RECORDS FOR PROCESSING
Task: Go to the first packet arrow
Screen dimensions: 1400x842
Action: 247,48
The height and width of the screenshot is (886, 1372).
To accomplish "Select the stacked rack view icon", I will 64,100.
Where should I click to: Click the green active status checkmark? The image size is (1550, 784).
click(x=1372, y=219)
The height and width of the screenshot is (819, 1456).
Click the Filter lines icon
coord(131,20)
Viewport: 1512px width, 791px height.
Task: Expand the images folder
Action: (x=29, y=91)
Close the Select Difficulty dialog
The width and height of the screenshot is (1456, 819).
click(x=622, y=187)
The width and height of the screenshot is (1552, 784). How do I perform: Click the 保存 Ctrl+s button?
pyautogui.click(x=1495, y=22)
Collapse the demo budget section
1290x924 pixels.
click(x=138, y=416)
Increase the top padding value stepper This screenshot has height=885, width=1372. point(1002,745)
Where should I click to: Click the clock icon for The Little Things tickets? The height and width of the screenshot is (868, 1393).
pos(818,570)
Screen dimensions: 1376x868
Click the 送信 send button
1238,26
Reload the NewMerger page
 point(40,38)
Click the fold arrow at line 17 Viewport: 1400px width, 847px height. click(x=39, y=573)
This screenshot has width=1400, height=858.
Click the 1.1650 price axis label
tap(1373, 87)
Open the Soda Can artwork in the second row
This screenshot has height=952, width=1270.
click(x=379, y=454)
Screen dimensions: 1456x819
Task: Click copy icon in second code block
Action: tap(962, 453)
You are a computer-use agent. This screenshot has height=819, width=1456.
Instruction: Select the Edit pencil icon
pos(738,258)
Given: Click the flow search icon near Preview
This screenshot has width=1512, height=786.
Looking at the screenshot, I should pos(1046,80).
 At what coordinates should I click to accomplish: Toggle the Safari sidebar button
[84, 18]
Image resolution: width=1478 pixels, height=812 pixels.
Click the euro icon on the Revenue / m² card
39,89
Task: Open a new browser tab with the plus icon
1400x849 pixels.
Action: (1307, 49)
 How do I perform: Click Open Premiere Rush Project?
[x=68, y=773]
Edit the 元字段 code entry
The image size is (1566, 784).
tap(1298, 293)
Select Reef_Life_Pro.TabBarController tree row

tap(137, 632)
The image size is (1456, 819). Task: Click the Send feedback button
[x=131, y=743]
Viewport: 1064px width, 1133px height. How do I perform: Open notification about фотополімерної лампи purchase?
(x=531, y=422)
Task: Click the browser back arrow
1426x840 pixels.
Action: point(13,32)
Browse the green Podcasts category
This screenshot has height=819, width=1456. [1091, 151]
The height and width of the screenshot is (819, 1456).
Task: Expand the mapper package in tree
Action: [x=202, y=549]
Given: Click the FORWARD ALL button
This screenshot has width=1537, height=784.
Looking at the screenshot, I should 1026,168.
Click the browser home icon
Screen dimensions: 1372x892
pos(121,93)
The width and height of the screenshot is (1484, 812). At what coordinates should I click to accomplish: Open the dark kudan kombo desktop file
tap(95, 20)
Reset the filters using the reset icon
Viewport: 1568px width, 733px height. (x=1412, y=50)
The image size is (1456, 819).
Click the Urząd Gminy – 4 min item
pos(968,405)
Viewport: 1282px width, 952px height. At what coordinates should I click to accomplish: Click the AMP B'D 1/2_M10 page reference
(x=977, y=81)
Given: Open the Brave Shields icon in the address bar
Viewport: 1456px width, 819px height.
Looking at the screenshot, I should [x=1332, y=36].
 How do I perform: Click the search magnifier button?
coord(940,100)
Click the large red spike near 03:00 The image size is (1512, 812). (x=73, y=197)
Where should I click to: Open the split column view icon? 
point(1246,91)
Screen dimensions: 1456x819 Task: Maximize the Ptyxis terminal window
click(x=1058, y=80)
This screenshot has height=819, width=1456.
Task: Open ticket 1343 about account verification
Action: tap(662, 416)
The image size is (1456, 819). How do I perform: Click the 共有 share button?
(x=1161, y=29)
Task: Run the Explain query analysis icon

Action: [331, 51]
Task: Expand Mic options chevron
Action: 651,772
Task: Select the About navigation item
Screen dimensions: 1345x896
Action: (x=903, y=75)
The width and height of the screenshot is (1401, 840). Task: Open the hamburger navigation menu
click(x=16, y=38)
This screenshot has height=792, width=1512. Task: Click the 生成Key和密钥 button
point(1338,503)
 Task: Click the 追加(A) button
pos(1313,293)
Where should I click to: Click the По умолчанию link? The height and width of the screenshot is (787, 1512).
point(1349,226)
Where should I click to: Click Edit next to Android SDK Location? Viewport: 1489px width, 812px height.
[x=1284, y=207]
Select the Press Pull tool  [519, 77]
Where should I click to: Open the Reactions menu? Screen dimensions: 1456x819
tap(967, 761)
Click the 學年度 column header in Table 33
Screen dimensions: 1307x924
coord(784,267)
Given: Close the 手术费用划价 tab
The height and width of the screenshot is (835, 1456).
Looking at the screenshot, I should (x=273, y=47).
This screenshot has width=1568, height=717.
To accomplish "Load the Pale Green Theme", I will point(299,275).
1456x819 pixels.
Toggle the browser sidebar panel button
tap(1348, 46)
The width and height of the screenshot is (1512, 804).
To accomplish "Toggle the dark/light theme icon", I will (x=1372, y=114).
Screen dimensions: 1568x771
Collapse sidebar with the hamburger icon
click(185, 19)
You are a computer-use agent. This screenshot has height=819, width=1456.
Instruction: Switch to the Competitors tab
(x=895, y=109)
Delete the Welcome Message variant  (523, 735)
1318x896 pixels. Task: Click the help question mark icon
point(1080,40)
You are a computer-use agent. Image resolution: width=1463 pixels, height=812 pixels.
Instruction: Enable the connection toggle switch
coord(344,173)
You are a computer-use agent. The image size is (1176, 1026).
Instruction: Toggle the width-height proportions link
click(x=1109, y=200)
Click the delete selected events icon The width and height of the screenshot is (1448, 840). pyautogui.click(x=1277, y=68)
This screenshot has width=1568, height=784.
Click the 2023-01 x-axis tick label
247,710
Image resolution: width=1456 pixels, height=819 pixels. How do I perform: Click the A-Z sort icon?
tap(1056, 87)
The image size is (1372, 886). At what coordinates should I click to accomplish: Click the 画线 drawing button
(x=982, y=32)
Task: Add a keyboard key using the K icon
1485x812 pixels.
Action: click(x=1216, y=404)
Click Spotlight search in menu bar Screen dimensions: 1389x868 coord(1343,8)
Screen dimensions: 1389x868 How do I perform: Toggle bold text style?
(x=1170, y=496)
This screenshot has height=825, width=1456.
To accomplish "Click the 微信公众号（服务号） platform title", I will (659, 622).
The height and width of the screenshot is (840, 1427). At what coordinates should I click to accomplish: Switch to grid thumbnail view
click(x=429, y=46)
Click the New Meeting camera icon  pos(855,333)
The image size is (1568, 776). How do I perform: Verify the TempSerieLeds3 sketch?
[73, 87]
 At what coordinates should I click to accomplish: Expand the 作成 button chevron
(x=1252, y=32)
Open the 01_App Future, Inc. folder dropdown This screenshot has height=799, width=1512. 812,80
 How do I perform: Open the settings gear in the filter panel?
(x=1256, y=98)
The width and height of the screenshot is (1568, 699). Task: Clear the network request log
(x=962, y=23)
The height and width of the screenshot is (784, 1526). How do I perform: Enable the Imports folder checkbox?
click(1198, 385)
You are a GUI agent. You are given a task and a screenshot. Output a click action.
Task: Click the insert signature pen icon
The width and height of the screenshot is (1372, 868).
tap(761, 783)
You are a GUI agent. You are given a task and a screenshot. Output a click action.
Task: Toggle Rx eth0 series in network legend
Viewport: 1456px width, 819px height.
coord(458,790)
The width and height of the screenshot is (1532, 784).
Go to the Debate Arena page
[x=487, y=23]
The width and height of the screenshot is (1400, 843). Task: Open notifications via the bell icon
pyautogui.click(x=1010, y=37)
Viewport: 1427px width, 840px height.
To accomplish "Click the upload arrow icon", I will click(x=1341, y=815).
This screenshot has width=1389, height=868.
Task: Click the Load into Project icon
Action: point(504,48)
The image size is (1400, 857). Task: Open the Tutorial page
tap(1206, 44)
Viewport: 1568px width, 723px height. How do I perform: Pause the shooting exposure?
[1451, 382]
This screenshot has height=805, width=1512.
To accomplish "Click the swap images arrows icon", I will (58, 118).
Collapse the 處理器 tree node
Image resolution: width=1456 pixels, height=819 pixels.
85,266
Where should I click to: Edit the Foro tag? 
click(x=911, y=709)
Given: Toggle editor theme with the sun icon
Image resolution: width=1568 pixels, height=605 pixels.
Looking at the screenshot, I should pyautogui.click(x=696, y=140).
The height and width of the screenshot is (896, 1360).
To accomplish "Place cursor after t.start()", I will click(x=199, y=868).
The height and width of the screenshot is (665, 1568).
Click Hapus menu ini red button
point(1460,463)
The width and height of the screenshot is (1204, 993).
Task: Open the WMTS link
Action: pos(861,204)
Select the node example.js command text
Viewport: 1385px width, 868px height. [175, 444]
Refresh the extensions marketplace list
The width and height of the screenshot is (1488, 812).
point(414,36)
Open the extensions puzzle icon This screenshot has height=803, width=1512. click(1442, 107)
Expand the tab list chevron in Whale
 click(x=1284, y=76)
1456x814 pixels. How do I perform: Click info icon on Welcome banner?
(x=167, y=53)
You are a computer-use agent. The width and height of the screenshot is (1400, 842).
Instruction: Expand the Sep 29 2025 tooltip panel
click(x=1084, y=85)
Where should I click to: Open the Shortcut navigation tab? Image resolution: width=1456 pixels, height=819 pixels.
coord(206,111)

PROBLEM DETAILS
Take the stretch of lines above from the one containing "Click the Filter lines icon" through the one containing "Task: Click the browser back arrow" and repeat it exactly, adding no other line.

ANSWER TO THIS TASK
Click the Filter lines icon
coord(131,20)
Viewport: 1512px width, 791px height.
Task: Expand the images folder
Action: (x=29, y=91)
Close the Select Difficulty dialog
The width and height of the screenshot is (1456, 819).
click(x=622, y=187)
The width and height of the screenshot is (1552, 784). How do I perform: Click the 保存 Ctrl+s button?
pyautogui.click(x=1495, y=22)
Collapse the demo budget section
1290x924 pixels.
click(x=138, y=416)
Increase the top padding value stepper This screenshot has height=885, width=1372. point(1002,745)
Where should I click to: Click the clock icon for The Little Things tickets? The height and width of the screenshot is (868, 1393).
pos(818,570)
Screen dimensions: 1376x868
Click the 送信 send button
1238,26
Reload the NewMerger page
 point(40,38)
Click the fold arrow at line 17 Viewport: 1400px width, 847px height. click(x=39, y=573)
This screenshot has width=1400, height=858.
Click the 1.1650 price axis label
tap(1373, 87)
Open the Soda Can artwork in the second row
This screenshot has height=952, width=1270.
click(x=379, y=454)
Screen dimensions: 1456x819
Task: Click copy icon in second code block
Action: tap(962, 453)
You are a computer-use agent. This screenshot has height=819, width=1456.
Instruction: Select the Edit pencil icon
pos(738,258)
Given: Click the flow search icon near Preview
This screenshot has width=1512, height=786.
Looking at the screenshot, I should pos(1046,80).
 At what coordinates should I click to accomplish: Toggle the Safari sidebar button
[84, 18]
Image resolution: width=1478 pixels, height=812 pixels.
Click the euro icon on the Revenue / m² card
39,89
Task: Open a new browser tab with the plus icon
1400x849 pixels.
Action: (1307, 49)
 How do I perform: Click Open Premiere Rush Project?
[x=68, y=773]
Edit the 元字段 code entry
The image size is (1566, 784).
tap(1298, 293)
Select Reef_Life_Pro.TabBarController tree row

tap(137, 632)
The image size is (1456, 819). Task: Click the Send feedback button
[x=131, y=743]
Viewport: 1064px width, 1133px height. How do I perform: Open notification about фотополімерної лампи purchase?
(x=531, y=422)
Task: Click the browser back arrow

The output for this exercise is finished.